Baca: Pemerintah tidak akan Bbentuk TGPF terkait demonstrasi Agustus 2025
Dia memaparkan sejumlah alasan mengapa TGPF ini penting untuk mengungkap kejadian Agustus 2025, berikut penjelasannya.
1. Perkuat posisi
Pembentukan TGPF oleh Presiden akan memiliki otoritas sekaligus daya tagih publik yang lebih kuat.
Jangan mendustai fakta bahwa hasil investigasi dan penyelidikan dari organ-organ yang tidak berangkat dari kehendak politik (political will) dan otoritas Presiden, cenderung diabaikan oleh Negara dan Presiden sebagai Kepala Negara.
Dengan legitimasi otoritatif yang kuat, Kepala Negara bisa mendorong TGPF untuk membuka tabir “huru-hara Agustus” seterang-terangnya.
Di sisi lain, publik juga bisa menagih Kepala Negara untuk menjamin hak publik untuk tahu (right to know), hak publik untuk memastikan peristiwa serupa tidak berulang _(principle of non-repetition), dan pemberian hukuman yang memberikan efek jera bagi para dalang dan pelaku intelektual di balik huru-hara.
2. Bukti permulaan yang kuat
bukti-bukti permulaan mengenai dalang, pola operasi, dan aktor-aktor lapangan yang terlatih sudah sangat benderang untuk menyatakan bahwa “huru-hara akhir Agustus” merupakan sebuah peristiwa luar biasa (extra ordinary).
Jangan mendustai fakta-fakta permulaan tersebut bahwa huru-hara yang mengorbankan nyawa warga negara, merusak fasilitas umum, merugikan kepentingan bersama, dan menjarah properti individu diduga dilakukan oleh orang-orang terlatih.
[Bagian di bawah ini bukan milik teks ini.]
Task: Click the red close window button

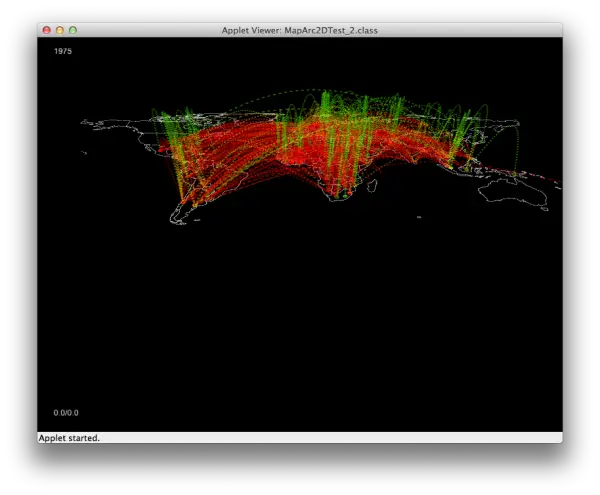Action: pyautogui.click(x=47, y=30)
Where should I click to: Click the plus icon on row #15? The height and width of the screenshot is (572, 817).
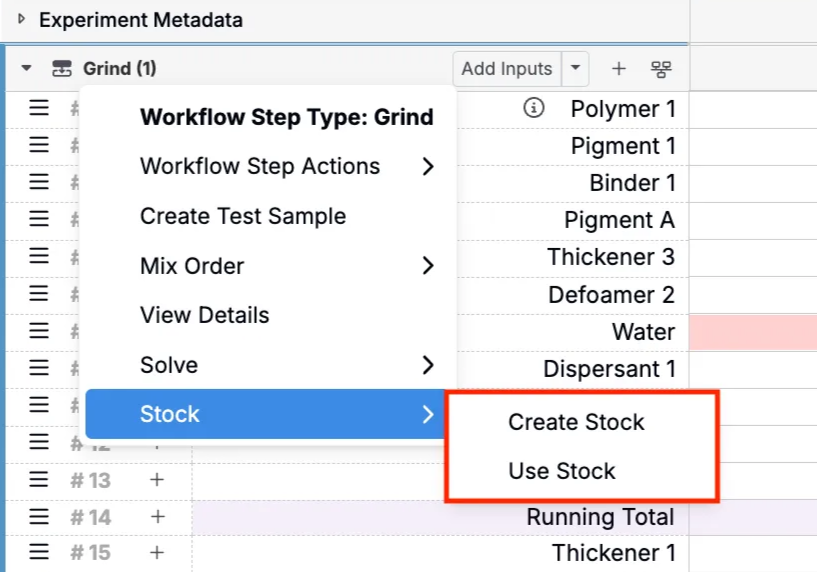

Orang-orang ini terkesan diorganisasi dan dimobilisasi untuk kepentingan dan mengusung agenda terselubung tertentu.
TGPF merupakan wahana yang tepat untuk mengungkap peristiwa seterang-terangnya dan lembaga-lembaga HAM nasional bisa menjadi bagian di dalam TGPF tersebut.
Baca: Tewasnya demontrans tunjukkan Negara gagal melindungi rakyat
3. Bentuk kehadiran Negara
Pembentukan TGPF akan menyampaikan pesan kepada seluruh pihak dan terutama seluruh rakyat bahwa Negara hadir untuk mewujudkan tujuan pemerintahan negara.
Pemerintah diminta tidak mendustai pembukaan UUD Negara Republik Indonesia tahun 1945 bahwa pemerintahan Negara bertujuan untuk melindungi segenap bangsa dan seluruh tumpah darah Indonesia.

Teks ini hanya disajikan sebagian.